Several years ago, while researching Last Child in the Woods, I visited Southwood Elementary, the grade school I attended when I was a boy growing up in Raytown, Missouri. There, I asked a classroom of children about their relationship with nature. Many of them offered the now-typical response: they preferred playing video games; they favoured indoor activities – and when they were outside, they played soccer or some other adult-organized sport. But one fifth-grader, described by her teacher as “our little poet,” wearing a plain print dress and an intensely serious expression, said, “when I’m in the woods, I feel like I’m in my mother’s shoes.” To her, nature represented beauty, refuge, and something else. “It’s so peaceful out there and the air smells so good. For me, it’s completely different there,” she said. “It’s your own time. Sometimes I go there when I’m mad – and then, just with the peacefulness, I’m better. I can come back home happy, and my mom doesn’t even know why.” She paused. “I had a place. There was a big waterfall and creek on one side of it. I’d dug a big hole there, and sometimes I’d take a tent back there, or a blanket, and just lay down in the hole and look up at the trees and sky. Sometimes I’d fall asleep back there. I just felt free; it was like my place, and I could do what I wanted, with nobody to stop me. I used to go down there almost every day.” The young poet’s face flushed. Her voice thickened. “And then they just cut the woods down. It was like they cut down part of me.” (1)

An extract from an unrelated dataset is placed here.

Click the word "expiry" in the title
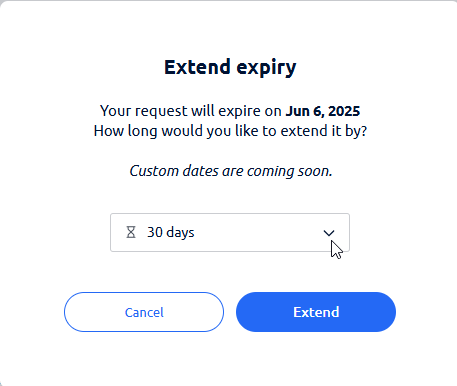457x386 pixels. pyautogui.click(x=266, y=68)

Our society must do more than talk about the importance of nature; it must ensure that people in every kind of neighbourhood have everyday access to natural spaces, places, and experiences. To make that happen, this truth must become self-evident: We can truly care for nature and ourselves only if we see ourselves and nature as inseparable, only if we love ourselves as part of nature, only if we believe that human beings have a right to the gifts of nature.
The little girl in Raytown may not have a specific right to that particular tree in her chosen woods, but she does have the inalienable right to be with other life; to liberty, which cannot be realized under protective house arrest; and to the pursuit of happiness, which is made whole by the natural world.
So do you. (2)
(2) Louv, Richard. The Nature Principle: Reconnecting with Life in Virtual Age. Chapel Hill, N.C: Algonquin Books, 2012. p. 269.